The prevailing outlook for the Korean economy in 2011 is that growth will be weaker than in 2010. Circumstances in oil producing Arab nations in the Gulf are not stable, and global prices for raw materials (including oil) are a factor in price anxiety in Korea. Amid this situation, the labor community is demanding significant wage increases this year, with the sharp increase in prices as the reason.
However, an excessive wage increase beyond productivity will be another inflationary factor, leading eventually to a vicious cycle of decreasing real income for workers and company competitiveness. Thus, wage stabilization is required at this point to improve company competitiveness and quality of life for workers.
Considering global circumstances, the business community is presenting recommendations on wage adjustment. We would like businesses to participate in creating wage stabilization in all industries.
First, wage adjustment in the range of 3.5% should be made for this year. Big companies paying high wages should adjust wages up less than 3.5% and use the extra funds to improve the working environment ofsubcontracted workers or SMEs.
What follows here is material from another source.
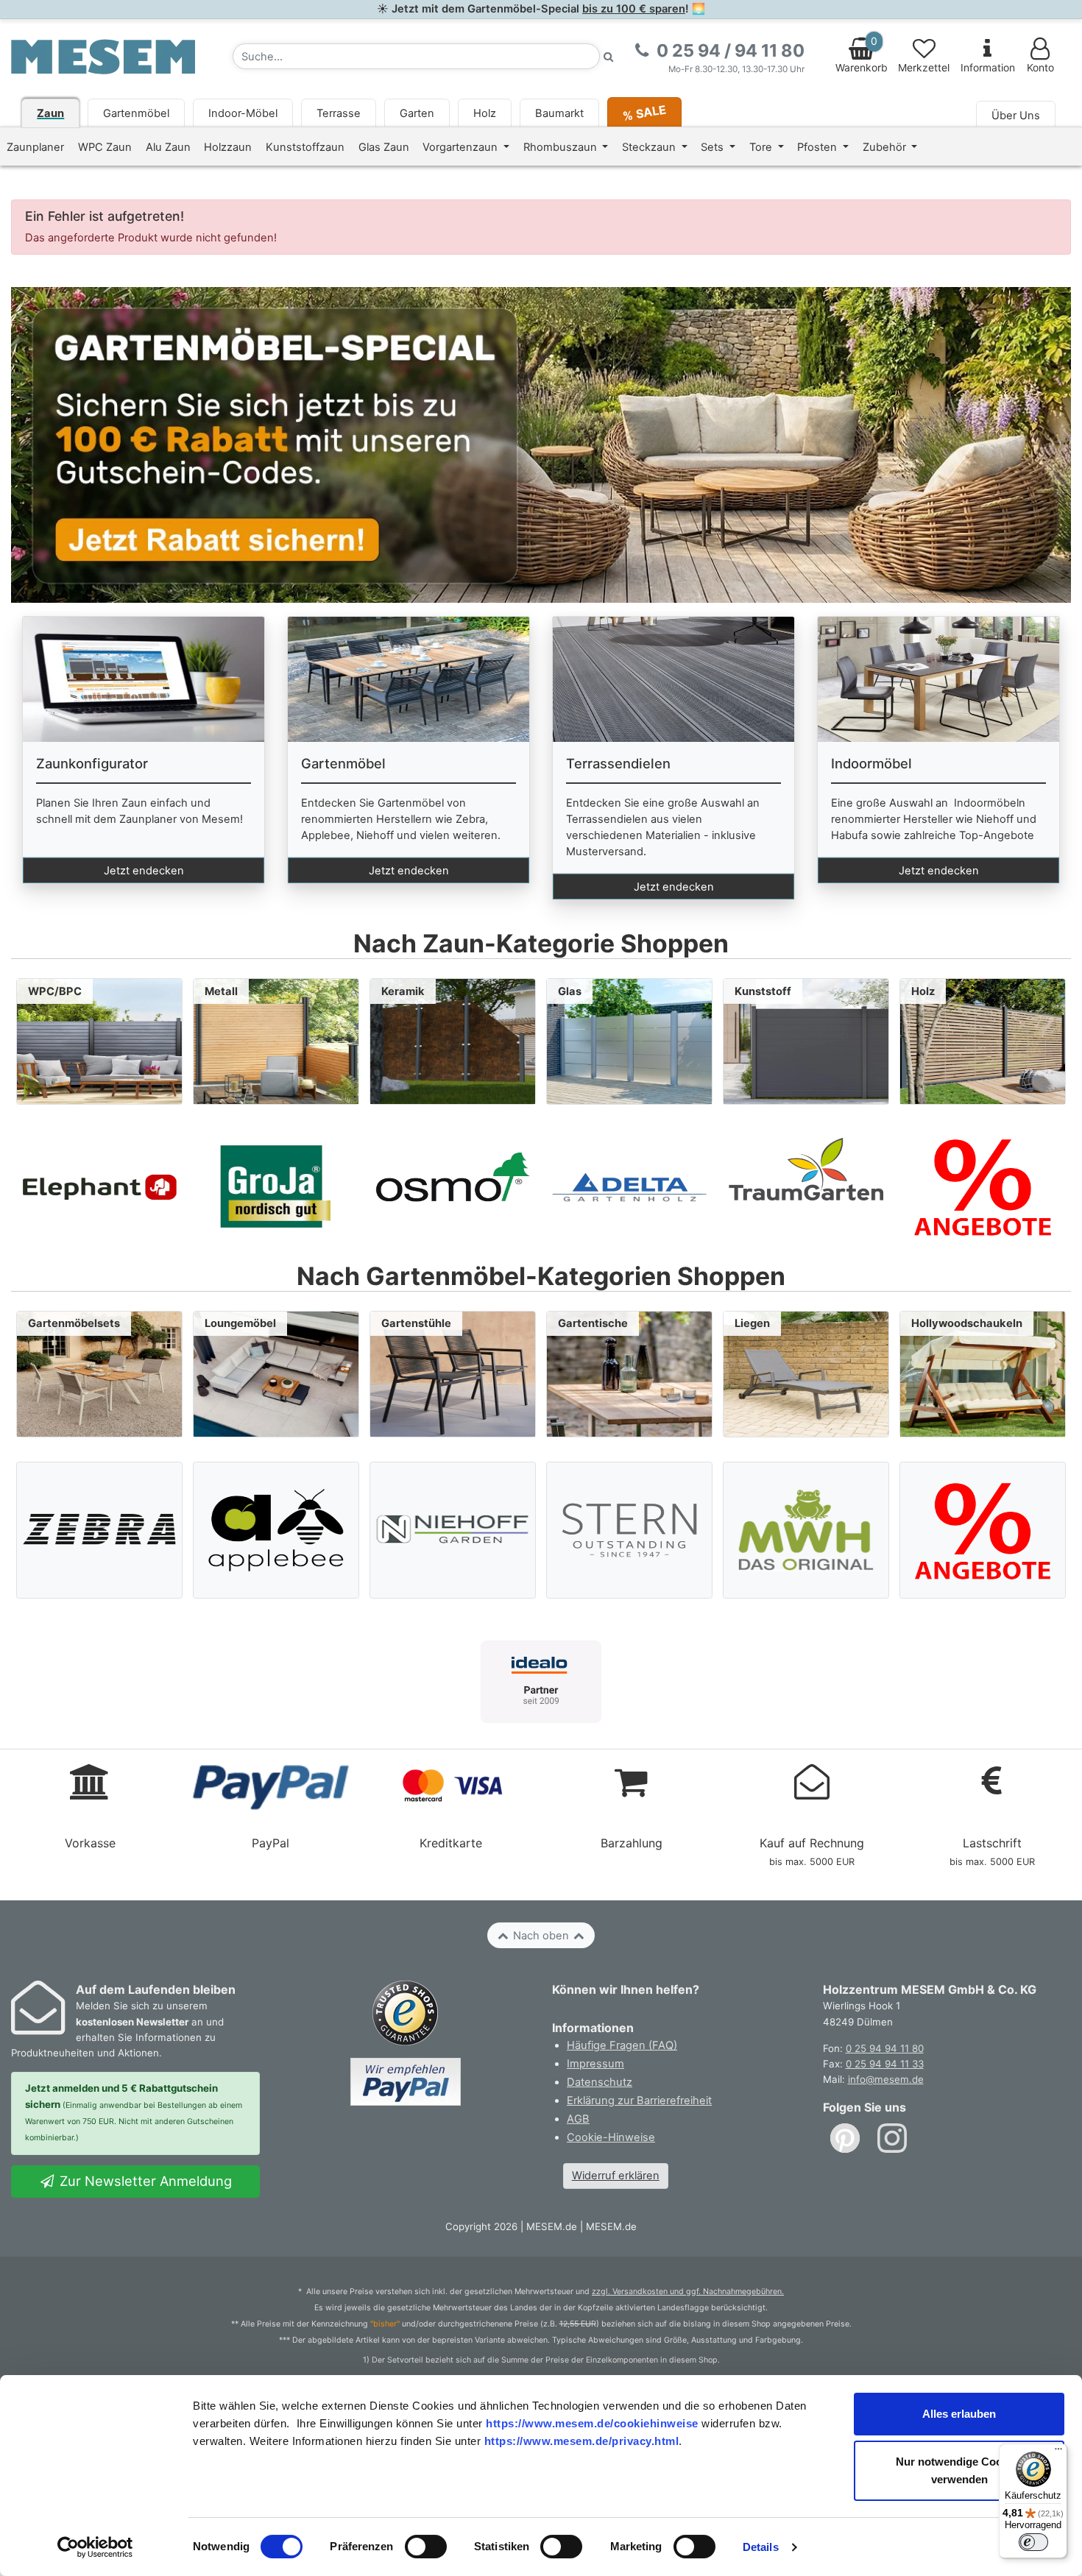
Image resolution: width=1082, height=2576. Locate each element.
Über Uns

The wage gap between large companies and SMEs has increased more than 3 times within the past 10 years, which has created difficulties for SMEs to find and keep skilled workers. This is the reason it is recommended to increase wages in the neighborhood of 3.5%, considering the productivity of the national economy. In order to reduce the wage gap mentioned above, large companies paying high wages are advised to minimize wage increases, and support SMEs with the difference.
Second, there is a need to build foundation to achieve ‘The 10-70 National Employment Rate Project’.
The employment rate in Korea is a little more than 60%, which falls short of the 70% in advanced countries. The low employment rate is simply thought to mean it is difficult to find jobs, but it is also a main factor in decreasing national competitiveness. Therefore, the KEF has proclaimed ‘The 1070 National Employment Rate Project’ to achieve an employment rate of 70% within the next 10 years. To do this, wages should be stabilized within the range of productivity increase for this year as well as for a considerable period in the future.
Third, it is advised to minimize unrealistic wage increases from factors outside companies.
Legislative changes such as the multiple union system and the time-off system can act as pressure on employers to increase wages this year. Concern is growing that wage increases due to external factors will weaken company competitiveness. Therefore, wage adjustments this year should not be influenced by external factors, but instead be based on company performance indices and within their solvency margin.
Fourth, it is recommended to switch the current wage determination system to performance-based one.
While irrelevant to productivity, the collectively increased seniority based wage system promoted by collective agreements creates many undesired side effects such as a decrease in wage competitiveness, an increase in industrial disputes, and an unstable employment environment for middle-aged and senior employees. In this regard, it is advisable to reduce the proportion of collective wage adjustment based on bargaining between labor and management, and switch the current wage determination system to one that is performance-based.
Fifth, it is necessary to promote minimum wage stabilization and reasonable improvement to the system.
Negative effects from the rapid hike in minimum wage in the past decade are growing, such as deeper financial difficulty for small and micro-businesses, and a lack of job security. In particular, the recent revision of the minimum wage brought enormous side effects including mass layoffs. The Minimum Wage Law needs to be revised again so that minimum wage returns to its original function of maintaining an appropriate wage level.